Nachdem ich wieder zurück in Berlin bin und kurz mit Nikos Chilas über meine Eindrücke und die Zusammenarbeit zwischen Faktencheck:HELLAS und EFSYN spreche, sagt dieser: „Die Zusammenarbeit ist ganz ausgezeichnet. Aber das Papier [für die Tageszeitungen] reicht nur noch wenige Tage. Es gibt kein Geld mehr für den erforderlichen Import für Papier.“

Irgendwo in der Nähe des Omonia-Platzes zeigt eine riesige Häuserwand das Dürer-Gemälde der gefalteten Hände. Wie vom Himmel nach unten, auf das geschundene Land gerichtet. Irgendwie auch „eine andere Stimme aus Deutschland“.[3]

 

[1] Später stellt sich heraus: Die Frau arbeitet seit ein paar Jahren als Ärztin in Minden und ist zufällig gerade auf „Heimaturlaub“. FaktenCheck:HELLAS kennt sie noch nicht. Sie will das Blatt ab sofort in Minden verbreiten.

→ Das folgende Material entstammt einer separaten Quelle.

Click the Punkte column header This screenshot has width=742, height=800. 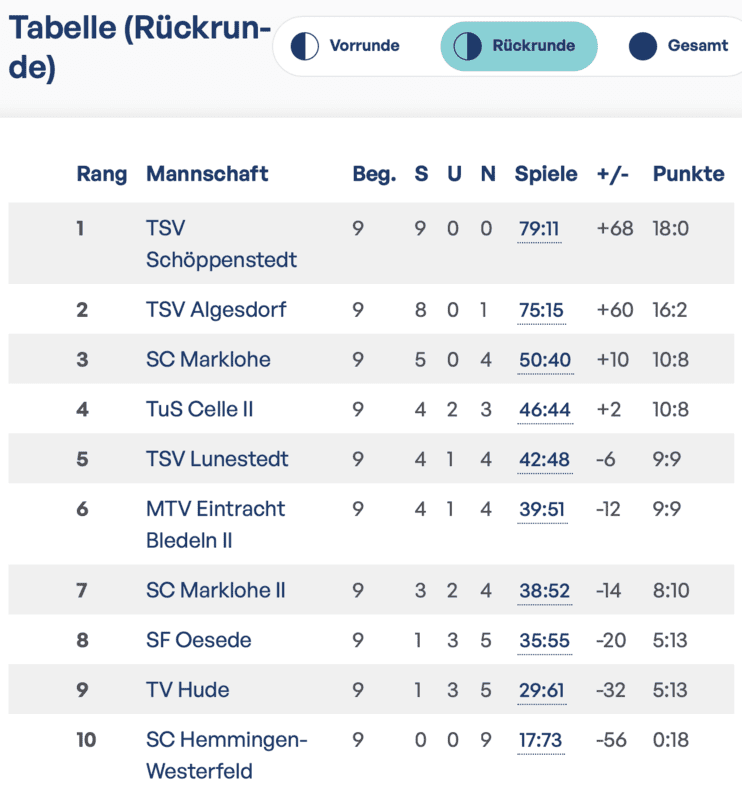[x=688, y=174]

[2] Die Süddeutsche Zeitung gab es an diesem Tag in mehreren Varianten – je nach Redaktionsschluss. Die Ausgabe, die es in Athen an diesem Morgen gab (als „HF2“ gekennzeichnet), war wohl verfasst, als das Ergebnis noch nicht klar war. In der späteren, als „HF3“ gekennzeichneten Ausgabe, lautete dann die Hauptschlagzeile zwar „Griechen lehnen Sparkurs klar ab“ (was ja so auch nicht stimmt; sie lehnten einen spezifischen Kurs des Sparens auf dem Rücken der kleinen Leute ab). Doch auch in dieser Ausgabe steht: „Tsipras Referendum spaltet das Land“ (dort Seite 2).

[3] FaktenCheck:HELLAS hat in der griechischen Fassung die Unterzeile „Eine andere Stimme aus Deutschland“. Die deutsche Ausgabe und die französische und englische haben als Unterzeile „Solidarität mit der Bevölkerung in Griechenland“.